Definition
Transaction Security is a Setup feature in Salesforce Shield that allows administrators to create policies that monitor real-time events and take automatic action when suspicious activity is detected. Policies can block actions, require multi-factor authentication, freeze users, or send notifications based on conditions like data export volume or login location.
Real-World Example
The security admin at Granite Financial creates a Transaction Security policy that monitors report export events. If any user exports a report containing more than 10,000 records, the policy requires them to complete an MFA challenge before the download proceeds. If a user attempts to export more than 50,000 records, the policy blocks the action entirely and alerts the security team.

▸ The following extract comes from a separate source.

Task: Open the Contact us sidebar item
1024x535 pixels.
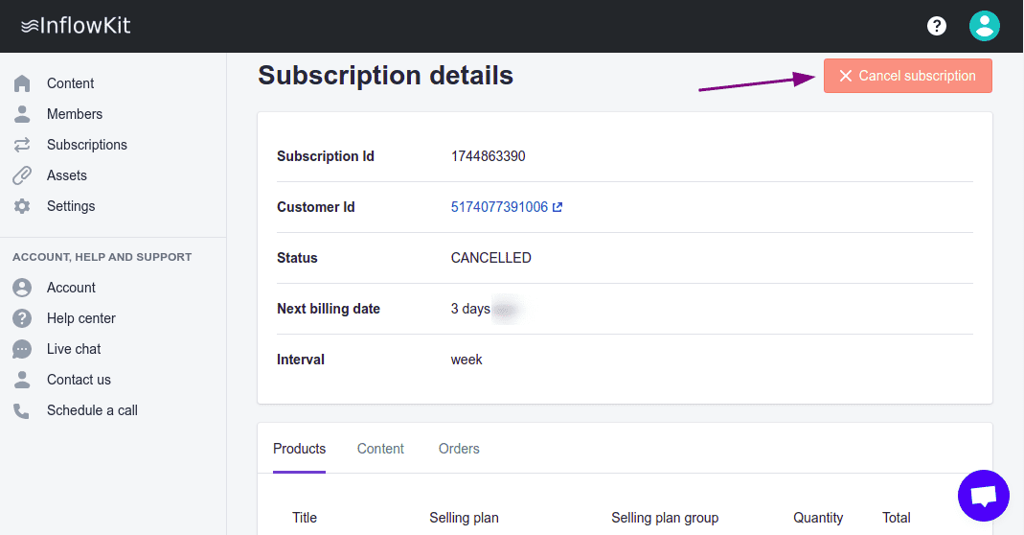Action: 79,380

Why Transaction Security Matters
Transaction Security is a feature within Salesforce Shield that enables administrators to create real-time monitoring policies that detect and respond to suspicious activities as they happen. Policies can monitor events like report exports, data downloads, logins from unusual locations, and API access patterns. When a policy condition is met, the system can take immediate action: blocking the operation, requiring multi-factor authentication (MFA) to proceed, freezing the user account, sending an alert notification, or executing a custom Apex policy class for complex logic. This provides a proactive security layer that goes beyond static permissions.

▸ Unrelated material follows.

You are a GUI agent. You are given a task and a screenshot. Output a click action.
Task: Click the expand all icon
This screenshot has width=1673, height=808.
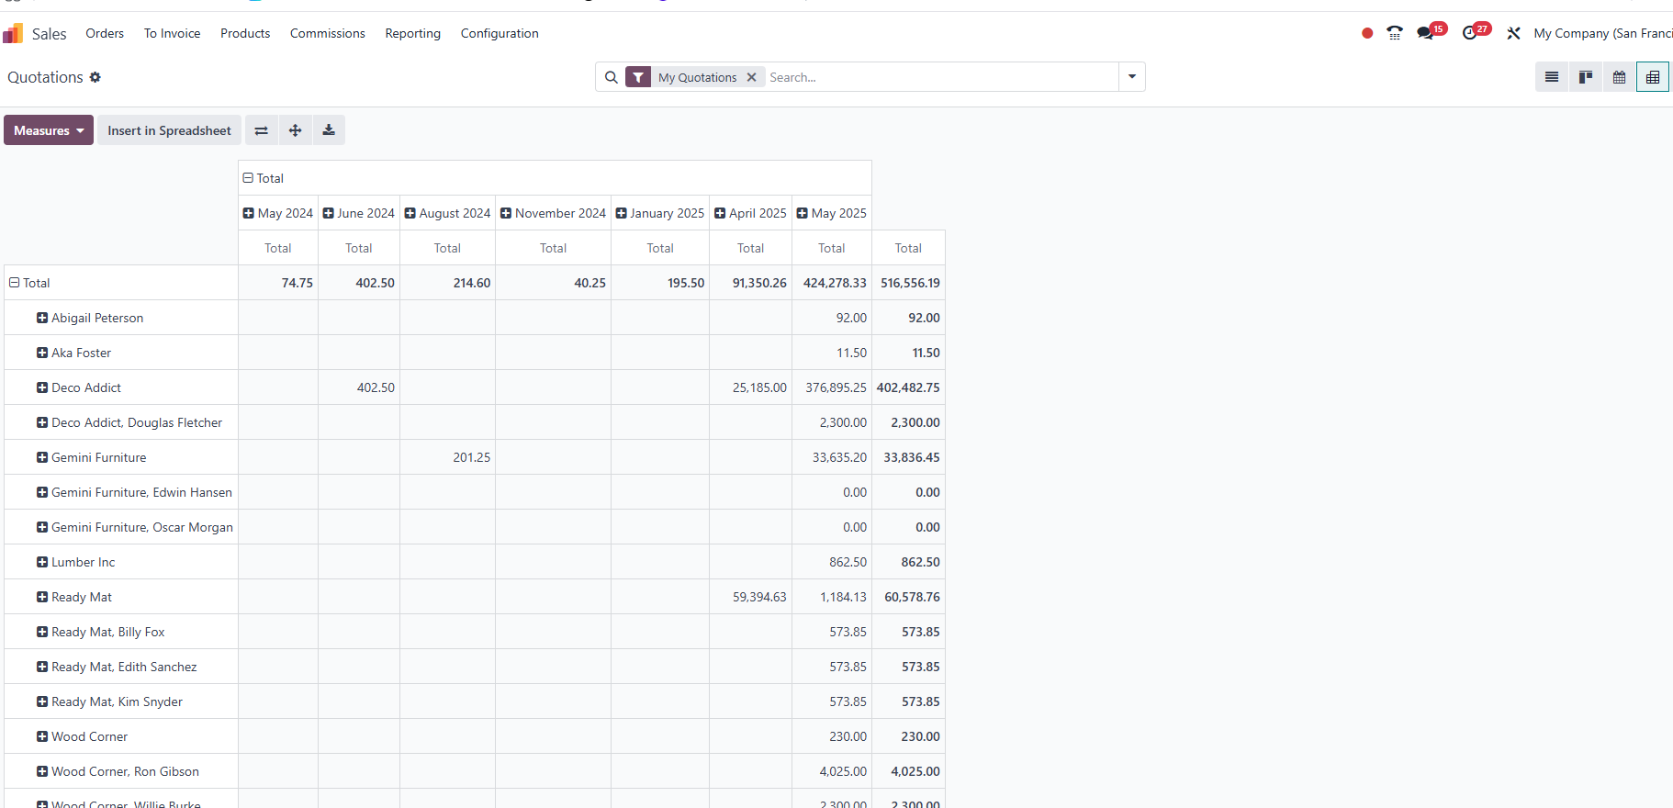point(295,130)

As organizations handle increasingly sensitive data — financial records, healthcare information, PII — Transaction Security becomes essential for compliance and breach prevention. Traditional security models rely on upfront permissions, but they cannot detect anomalous behavior after a user is authenticated. A user with export permissions might normally download 100 records but suddenly exports 50,000 — Transaction Security catches this anomaly in real time. Organizations in regulated industries use these policies to demonstrate compliance with standards like SOC 2, HIPAA, and GDPR. Without Transaction Security, data exfiltration or unauthorized bulk operations often go undetected until after the damage is done.

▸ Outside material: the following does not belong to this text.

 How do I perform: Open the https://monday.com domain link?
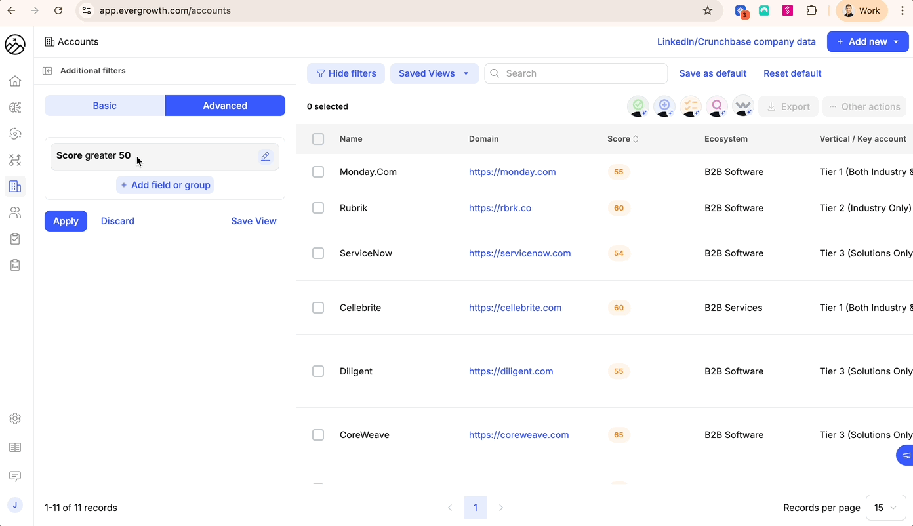pyautogui.click(x=512, y=171)
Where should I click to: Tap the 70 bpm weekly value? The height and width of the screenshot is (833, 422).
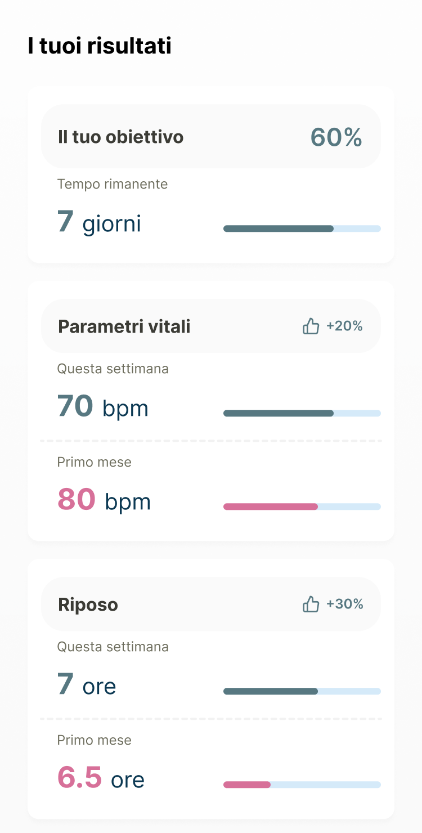point(103,407)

How Organizations Use Transaction Security
- Granite Financial — Granite's security admin creates a Transaction Security policy that monitors report exports. Exporting more than 10,000 records triggers an MFA challenge, and exports over 50,000 records are blocked entirely with an alert to the security team. In the first month, the policy catches an employee attempting to export the entire client database before giving their two-week notice.
- MedSecure Healthcare — MedSecure implements a Transaction Security policy that monitors login events. Any login from outside the United States triggers an MFA requirement, and logins from countries on their blocklist are blocked outright. This policy prevented 23 unauthorized access attempts from overseas IP addresses in its first quarter, all using compromised credentials from a phishing attack.
- TrueNorth Data Solutions — TrueNorth creates a custom Apex Transaction Security policy that evaluates multiple risk factors simultaneously — time of day, user role, record count, and device type. If the combined risk score exceeds a threshold, the action is blocked and a Slack notification is sent to the security channel. This multi-factor approach catches subtle exfiltration patterns that single-condition policies would miss.